= Items from a dataset =

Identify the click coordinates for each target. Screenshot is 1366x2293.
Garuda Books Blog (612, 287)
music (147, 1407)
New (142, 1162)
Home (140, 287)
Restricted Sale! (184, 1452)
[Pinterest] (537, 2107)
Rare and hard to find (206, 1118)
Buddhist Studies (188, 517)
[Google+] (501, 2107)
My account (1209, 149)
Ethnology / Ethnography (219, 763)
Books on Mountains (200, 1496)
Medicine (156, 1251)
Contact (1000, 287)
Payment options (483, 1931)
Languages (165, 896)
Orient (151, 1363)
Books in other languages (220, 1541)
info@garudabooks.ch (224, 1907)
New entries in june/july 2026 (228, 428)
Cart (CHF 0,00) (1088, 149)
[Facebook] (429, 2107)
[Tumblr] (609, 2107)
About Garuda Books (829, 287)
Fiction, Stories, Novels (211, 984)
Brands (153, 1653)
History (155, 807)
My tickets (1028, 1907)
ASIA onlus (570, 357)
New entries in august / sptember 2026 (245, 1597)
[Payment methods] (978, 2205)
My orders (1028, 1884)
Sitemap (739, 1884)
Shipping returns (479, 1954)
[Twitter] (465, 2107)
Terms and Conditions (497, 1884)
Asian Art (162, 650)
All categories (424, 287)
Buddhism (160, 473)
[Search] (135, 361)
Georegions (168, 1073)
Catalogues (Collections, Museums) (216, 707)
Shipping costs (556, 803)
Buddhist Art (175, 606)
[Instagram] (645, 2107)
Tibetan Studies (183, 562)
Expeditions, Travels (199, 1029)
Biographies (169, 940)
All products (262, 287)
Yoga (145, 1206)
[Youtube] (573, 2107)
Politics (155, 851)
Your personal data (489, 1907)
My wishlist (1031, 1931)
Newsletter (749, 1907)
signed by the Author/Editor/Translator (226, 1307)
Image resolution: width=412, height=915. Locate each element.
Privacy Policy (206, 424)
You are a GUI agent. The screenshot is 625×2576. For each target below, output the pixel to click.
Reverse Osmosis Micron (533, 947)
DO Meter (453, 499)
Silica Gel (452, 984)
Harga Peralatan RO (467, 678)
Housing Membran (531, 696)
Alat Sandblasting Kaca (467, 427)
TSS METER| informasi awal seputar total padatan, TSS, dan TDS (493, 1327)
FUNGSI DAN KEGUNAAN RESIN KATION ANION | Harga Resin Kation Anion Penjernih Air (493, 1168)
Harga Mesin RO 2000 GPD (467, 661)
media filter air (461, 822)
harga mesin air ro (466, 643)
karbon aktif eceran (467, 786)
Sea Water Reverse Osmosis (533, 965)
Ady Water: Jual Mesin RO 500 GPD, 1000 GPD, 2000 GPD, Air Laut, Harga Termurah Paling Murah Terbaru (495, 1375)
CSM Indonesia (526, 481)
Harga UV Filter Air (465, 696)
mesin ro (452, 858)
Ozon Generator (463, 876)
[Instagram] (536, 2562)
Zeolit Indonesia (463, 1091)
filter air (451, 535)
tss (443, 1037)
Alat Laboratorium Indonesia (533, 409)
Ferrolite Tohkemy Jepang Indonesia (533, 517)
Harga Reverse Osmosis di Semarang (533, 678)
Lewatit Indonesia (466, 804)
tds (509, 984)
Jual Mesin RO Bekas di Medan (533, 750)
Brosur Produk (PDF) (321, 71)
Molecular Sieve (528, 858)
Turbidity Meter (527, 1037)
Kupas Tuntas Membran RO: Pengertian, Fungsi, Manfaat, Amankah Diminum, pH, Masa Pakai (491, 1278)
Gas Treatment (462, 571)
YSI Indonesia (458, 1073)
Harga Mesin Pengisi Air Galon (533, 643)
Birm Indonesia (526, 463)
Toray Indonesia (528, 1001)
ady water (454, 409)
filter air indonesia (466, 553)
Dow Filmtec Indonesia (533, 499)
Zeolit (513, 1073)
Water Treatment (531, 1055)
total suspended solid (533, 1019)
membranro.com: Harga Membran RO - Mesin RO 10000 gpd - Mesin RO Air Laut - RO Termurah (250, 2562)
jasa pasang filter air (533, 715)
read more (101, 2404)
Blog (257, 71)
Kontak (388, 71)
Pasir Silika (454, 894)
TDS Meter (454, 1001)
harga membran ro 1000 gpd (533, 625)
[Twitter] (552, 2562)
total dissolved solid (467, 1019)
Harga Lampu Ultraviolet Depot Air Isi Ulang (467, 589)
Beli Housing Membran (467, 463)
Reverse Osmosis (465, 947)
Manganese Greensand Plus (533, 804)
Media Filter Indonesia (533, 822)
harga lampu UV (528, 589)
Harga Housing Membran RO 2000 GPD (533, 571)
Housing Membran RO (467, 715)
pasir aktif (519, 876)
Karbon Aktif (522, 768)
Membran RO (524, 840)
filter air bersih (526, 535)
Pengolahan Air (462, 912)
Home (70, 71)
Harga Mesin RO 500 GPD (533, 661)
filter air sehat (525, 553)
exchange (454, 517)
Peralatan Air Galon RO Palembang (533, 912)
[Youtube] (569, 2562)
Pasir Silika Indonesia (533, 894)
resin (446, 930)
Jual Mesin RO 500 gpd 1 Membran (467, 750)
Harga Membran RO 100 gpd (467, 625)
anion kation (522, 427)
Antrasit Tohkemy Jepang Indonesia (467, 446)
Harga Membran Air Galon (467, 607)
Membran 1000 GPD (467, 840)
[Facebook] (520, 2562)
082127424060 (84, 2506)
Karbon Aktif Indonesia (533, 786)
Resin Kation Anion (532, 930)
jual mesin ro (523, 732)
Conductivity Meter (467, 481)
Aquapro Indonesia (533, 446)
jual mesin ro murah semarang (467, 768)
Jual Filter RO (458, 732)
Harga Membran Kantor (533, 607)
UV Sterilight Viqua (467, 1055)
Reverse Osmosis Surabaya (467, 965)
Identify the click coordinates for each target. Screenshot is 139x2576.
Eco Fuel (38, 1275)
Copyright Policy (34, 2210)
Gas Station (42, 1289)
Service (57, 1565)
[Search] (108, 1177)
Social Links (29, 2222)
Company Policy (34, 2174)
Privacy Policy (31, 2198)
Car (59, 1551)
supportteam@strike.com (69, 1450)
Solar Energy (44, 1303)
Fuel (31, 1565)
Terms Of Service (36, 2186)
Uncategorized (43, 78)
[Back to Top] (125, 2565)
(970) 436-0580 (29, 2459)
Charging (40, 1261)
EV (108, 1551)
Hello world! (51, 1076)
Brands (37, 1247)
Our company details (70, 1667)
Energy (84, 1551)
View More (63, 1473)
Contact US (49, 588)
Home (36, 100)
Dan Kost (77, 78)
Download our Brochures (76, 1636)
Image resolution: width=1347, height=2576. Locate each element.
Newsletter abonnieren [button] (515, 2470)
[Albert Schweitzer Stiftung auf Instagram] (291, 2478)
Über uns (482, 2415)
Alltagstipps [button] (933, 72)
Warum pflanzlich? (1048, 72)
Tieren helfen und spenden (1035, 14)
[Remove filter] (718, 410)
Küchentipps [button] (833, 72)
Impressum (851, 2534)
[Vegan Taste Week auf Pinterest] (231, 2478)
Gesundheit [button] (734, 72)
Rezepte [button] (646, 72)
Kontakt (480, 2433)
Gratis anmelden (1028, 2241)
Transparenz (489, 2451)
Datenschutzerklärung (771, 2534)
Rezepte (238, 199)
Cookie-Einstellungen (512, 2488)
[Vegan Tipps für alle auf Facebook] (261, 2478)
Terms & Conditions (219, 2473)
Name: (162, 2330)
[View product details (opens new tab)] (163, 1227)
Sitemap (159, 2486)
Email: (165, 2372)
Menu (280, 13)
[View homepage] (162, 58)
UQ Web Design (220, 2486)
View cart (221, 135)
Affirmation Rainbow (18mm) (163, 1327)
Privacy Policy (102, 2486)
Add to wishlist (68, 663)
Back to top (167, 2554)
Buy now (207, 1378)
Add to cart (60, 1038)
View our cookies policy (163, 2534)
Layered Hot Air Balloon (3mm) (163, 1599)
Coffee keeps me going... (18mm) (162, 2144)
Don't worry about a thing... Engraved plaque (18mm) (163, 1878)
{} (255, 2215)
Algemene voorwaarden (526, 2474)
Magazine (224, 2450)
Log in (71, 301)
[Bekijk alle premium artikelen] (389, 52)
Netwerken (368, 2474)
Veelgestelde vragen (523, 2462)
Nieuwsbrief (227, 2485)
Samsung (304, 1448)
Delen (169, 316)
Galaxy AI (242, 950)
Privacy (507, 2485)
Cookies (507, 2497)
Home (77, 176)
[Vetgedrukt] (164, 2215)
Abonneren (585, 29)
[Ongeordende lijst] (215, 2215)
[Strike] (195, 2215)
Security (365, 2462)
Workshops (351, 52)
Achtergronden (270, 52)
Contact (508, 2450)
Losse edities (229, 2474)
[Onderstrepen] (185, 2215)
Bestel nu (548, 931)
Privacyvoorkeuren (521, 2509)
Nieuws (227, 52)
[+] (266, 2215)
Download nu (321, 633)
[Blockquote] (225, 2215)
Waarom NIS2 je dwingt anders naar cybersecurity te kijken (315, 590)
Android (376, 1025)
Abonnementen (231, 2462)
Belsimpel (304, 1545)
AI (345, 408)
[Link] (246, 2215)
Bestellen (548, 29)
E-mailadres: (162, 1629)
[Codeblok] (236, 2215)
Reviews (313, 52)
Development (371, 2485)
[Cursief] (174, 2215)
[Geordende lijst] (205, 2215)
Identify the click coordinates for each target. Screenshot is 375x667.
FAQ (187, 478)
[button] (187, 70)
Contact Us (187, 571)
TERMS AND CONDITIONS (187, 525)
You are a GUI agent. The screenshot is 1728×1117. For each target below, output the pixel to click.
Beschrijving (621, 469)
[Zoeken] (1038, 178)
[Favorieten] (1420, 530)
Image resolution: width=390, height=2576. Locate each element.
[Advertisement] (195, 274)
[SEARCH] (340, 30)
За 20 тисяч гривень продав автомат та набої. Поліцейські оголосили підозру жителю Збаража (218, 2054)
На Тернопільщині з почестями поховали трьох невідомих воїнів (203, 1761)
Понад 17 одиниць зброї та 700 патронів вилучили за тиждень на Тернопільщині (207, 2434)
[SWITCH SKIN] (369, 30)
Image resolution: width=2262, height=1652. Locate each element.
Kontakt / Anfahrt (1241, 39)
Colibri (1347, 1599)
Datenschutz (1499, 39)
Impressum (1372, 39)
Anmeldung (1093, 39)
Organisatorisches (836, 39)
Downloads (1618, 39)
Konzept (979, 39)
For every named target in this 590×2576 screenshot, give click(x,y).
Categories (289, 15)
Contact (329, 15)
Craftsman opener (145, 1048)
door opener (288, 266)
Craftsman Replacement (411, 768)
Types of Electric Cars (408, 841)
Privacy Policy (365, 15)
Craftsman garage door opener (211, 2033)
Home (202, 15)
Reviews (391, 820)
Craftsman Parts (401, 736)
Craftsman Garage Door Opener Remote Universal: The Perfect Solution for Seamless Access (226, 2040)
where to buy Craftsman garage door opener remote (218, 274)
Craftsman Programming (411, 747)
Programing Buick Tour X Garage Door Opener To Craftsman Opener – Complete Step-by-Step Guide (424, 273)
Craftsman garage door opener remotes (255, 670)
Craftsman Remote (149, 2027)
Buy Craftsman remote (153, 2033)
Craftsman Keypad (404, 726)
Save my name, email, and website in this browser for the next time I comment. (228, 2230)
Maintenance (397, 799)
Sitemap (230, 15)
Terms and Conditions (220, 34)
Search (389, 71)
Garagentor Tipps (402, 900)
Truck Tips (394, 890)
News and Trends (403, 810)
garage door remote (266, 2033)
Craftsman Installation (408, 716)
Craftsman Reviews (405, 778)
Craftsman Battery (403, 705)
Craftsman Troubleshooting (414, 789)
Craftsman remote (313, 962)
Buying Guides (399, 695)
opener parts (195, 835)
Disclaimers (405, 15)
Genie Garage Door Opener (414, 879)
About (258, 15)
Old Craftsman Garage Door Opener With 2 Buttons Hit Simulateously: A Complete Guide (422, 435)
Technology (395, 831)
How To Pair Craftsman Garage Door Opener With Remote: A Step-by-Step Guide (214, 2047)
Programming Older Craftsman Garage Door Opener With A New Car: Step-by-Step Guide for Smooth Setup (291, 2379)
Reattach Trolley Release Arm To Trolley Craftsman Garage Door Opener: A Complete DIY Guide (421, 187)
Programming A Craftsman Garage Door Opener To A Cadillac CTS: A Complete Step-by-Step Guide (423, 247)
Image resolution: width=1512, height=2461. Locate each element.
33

= WHAT THE TASK REQUIRES =
Which of the lines above hold the string "Reverse"? Copy each one.

= ANSWER =
Reverse Osmosis Micron (533, 947)
Sea Water Reverse Osmosis (533, 965)
Harga Reverse Osmosis di Semarang (533, 678)
Reverse Osmosis (465, 947)
Reverse Osmosis Surabaya (467, 965)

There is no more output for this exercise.